C’est ce qu’on appelle l’indication géographique protégée. C’est le statut qu’a donné l’Union européenne sur tous les produits respectant des critères spécifiques de production et de commercialisation. Tout produit fabriqué dans une localité avec des fournitures provenant uniquement de celle-ci se voit recevoir ce statut honorable. C’est le cas de ce jambon qui respectant toutes les exigences s’est vu attribuer le nom de jambon de Bayonne.

La préparation

Tout commence, par une prise en charge rigoureuse des porcs qui seront destinés à la fabrication du dit jambon. 18 races dans ce cas qui doivent être élevées dans la zone d’Adour. Leur régime alimentaire est surveillé et soustrait de toutes substances néfastes (pas de stéroïdes, pas d’huiles de poisson, pas d’antibiotiques) à la bonne fabrication du jambon. Ainsi le transport, l’abattage, les découpages partis par partis, le poids, la taille et même les nécessaires pour l’assaisonnement (les graisses, sels, etc.) sont tous régis par des règles vigoureusement respectée et appliquée.

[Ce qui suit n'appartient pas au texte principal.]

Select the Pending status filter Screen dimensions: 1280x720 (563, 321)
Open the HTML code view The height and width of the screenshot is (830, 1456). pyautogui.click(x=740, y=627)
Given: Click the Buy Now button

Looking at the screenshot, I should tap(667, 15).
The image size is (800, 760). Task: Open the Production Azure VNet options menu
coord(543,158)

Séchage et assaisonnement, l’affinage

Les méthodes de séchage peuvent être modernes ou traditionnelles. Mais respecte toujours les mêmes étapes de fabrication et d’assaisonnement et surtout les mêmes équipements de contrôle de variation de saison. Le modernisme permet un contrôle total, mais aussi manuel de la température et de l’humidité présent dans la chambre de séchage. Cela offre la possibilité de reproduire avec beaucoup de succès les différents climats que traverse la viande.

Les méthodes anciennes sont quant à elles sont rythmées par le temps et la nature. Ici à Bayonne, c’est l’alternance des temps secs causés par les vents du sud (Foehn) et d’humidité apportée par les vents d’ouest provenant de l’océan. Par conséquent, tout se fait par étape et en fonction d’un agenda bien précis. De l’abattage en passant par le séchage et l’assaisonnement, chaque étape est dictée par les saisons.

L’assaisonnement comme le séchage respecte le temps et chaque condiment à sa période. Au début du séchage, grâce aux températures très basses la viande ne nécessite pas de nombreux éléments. Cependant, il est toujours salé par un sel naturel provenant des pays de l’Adour.

Durant les mois suivants qui sont plus chauds, un mélange délicatement dosé de graisse de porc et de farine appelé panne est appliqué sur la viande. Ce dernier est utilisé pour sceller l’extrémité coupée du joint. Cela contribuera à la réduction de la vitesse de séchage au cours des mois suivants.

Enfin, l’affinage du jambon de Bayonne est la dernière étape et celle cruciale, car c’est ici que le jambon de Bayonne acquiert toutes ces nombreuses et délicieuses qualités (douceur, mariage idéal des arômes, scellage parfait, etc.). Pour finir, les jambons sont gravés de la lauburu (la croix basque est un sceau certifiant l’authenticité du jambon de Bayonne.) Au niveau de leur couenne.

Il est important de remarquer que si le jambon Bayonnais est si parfait, c’est sans doute à cause de la longue période qu’il met lors des différentes étapes de sa fabrication entre 12 et 18 mois. Tout ceci pour un goût inoubliable.